Types of RL Algorithms
The objective of RL learning is to find the optimal parameter s.t. maximize the expected reward.
\[\theta^*=\arg\max_\theta \mathbb{E}_{\tau\sim p(\tau)}\left[\sum_{t=1}^T r(s_t,a_t)\right]\]- Policy gradients: directly optimize the above stochastic objective
- Value-based: estimate V-function or Q-function of the optimal policy (no explicit policy; the policy is derived from the value function)
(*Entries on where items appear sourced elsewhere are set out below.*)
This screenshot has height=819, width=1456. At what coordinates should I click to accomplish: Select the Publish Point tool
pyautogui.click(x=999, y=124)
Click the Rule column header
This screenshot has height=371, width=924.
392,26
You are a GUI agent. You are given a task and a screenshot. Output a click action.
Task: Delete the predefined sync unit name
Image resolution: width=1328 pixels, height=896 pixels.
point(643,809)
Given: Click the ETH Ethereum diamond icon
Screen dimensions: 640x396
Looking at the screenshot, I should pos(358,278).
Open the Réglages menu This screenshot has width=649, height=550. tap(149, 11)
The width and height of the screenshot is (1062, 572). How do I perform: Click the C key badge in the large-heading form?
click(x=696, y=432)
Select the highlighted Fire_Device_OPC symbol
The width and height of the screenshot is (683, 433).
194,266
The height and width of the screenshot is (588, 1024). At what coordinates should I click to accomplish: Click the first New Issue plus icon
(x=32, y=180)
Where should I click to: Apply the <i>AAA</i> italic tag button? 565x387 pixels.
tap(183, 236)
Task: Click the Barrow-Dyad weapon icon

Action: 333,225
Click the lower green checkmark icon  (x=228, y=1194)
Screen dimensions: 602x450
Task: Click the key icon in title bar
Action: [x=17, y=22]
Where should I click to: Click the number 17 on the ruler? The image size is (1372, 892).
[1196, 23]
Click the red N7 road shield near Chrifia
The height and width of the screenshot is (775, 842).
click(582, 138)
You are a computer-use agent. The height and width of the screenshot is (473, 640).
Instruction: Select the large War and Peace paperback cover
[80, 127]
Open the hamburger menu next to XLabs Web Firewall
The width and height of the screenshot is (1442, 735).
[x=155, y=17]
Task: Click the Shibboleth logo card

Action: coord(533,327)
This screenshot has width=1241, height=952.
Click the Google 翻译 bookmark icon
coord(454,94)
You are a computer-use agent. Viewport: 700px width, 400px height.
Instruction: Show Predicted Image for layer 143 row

- Actor-critic: estimate V-/Q-function under the current policy and use it toimprove the policy (not covered)
- Model-based methods: not covered
Policy gradients
In policy gradient, we directly optimize the target expected reward w.r.t the policy $\pi_\theta$ itself.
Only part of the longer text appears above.